Fraser Rise vs Aintree.
Comparing two suburbs with median house prices of $695,000 and $750,500. Fraser Rise edges out on more headline metrics in this comparison.
Fraser Rise (median $695,000) is roughly 7% cheaper to buy into than Aintree ($750,500).
For buyers
Fraser Rise is the lower entry point at $695,000 median, 7% below the other suburb. For first home buyers, that translates to a smaller deposit and lower stamp duty bill.
For investors
Fraser Rise offers the higher gross rental yield (3.15% vs 2.92%), favouring cash-flow investors.
For families
School and household data is too similar between the two to call a winner on family fit. Check the individual profiles for street-level school catchments.
Common questions
Is Fraser Rise or Aintree cheaper to buy in?

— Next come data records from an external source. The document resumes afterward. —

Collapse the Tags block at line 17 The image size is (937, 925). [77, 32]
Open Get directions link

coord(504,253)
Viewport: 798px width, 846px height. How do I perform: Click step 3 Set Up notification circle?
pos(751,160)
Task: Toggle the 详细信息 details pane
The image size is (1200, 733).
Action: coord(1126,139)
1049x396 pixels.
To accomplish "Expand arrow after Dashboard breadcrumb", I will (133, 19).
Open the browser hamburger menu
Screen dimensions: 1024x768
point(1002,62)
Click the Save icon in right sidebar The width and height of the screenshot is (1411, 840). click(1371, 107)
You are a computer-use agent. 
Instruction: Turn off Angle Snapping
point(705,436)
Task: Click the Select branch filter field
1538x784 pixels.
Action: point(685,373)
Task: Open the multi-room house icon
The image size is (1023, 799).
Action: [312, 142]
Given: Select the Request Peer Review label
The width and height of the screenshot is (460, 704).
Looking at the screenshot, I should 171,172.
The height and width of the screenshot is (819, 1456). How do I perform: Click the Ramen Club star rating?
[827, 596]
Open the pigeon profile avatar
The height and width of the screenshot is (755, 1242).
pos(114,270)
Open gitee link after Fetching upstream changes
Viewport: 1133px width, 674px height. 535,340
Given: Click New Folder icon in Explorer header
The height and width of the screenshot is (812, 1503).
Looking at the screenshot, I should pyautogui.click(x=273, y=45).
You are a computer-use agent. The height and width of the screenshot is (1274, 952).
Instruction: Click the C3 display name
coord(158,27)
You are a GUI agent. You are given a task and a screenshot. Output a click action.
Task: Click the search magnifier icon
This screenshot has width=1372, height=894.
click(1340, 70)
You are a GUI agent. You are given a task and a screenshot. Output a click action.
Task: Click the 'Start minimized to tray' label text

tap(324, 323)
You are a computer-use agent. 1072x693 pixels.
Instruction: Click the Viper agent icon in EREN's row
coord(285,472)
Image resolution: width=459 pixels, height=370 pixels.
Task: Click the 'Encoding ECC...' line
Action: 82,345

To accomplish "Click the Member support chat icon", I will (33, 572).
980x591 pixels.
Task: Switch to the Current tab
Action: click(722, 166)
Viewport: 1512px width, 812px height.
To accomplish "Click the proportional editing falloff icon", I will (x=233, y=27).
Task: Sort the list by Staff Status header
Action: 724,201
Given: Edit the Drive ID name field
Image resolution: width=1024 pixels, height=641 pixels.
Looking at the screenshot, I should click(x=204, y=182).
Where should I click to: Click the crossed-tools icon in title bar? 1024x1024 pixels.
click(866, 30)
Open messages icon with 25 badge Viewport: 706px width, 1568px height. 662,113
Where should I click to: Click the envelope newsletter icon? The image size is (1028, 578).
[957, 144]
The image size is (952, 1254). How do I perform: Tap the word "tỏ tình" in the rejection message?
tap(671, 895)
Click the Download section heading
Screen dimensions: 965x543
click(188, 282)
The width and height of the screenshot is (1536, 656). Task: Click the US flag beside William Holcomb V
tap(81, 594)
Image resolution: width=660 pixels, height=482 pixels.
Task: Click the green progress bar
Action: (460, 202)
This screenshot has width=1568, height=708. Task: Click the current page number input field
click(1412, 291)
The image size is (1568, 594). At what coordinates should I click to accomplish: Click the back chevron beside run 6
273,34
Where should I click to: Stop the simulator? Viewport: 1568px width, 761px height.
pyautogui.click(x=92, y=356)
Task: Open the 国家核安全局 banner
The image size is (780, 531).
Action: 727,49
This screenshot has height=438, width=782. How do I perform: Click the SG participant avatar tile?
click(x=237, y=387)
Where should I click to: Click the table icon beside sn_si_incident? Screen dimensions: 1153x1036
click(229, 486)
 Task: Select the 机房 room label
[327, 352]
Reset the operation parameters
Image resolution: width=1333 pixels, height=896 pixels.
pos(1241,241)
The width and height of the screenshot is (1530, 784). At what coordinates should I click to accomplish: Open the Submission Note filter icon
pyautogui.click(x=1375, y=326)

Fraser Rise has the lower median house price at $695,000, roughly 7% below Aintree ($750,500). The gap on units is usually similar but worth checking on the full suburb profiles.
Which suburb has higher rental yield, Fraser Rise or Aintree?
Gross rental yield on houses is 3.15% in Fraser Rise vs 2.92% in Aintree. Gross yield equals annual rent divided by purchase price. Net yield (after strata, rates, insurance, agent fees and maintenance) typically runs 1.5-2 percentage points lower.
The numbers behind the take
Price & Market
Rental
Lifestyle & Demographics
Risk & Hazard
Schools
Climate
Green dot = better on that metric (lower price, higher growth, higher walkability, lower risk).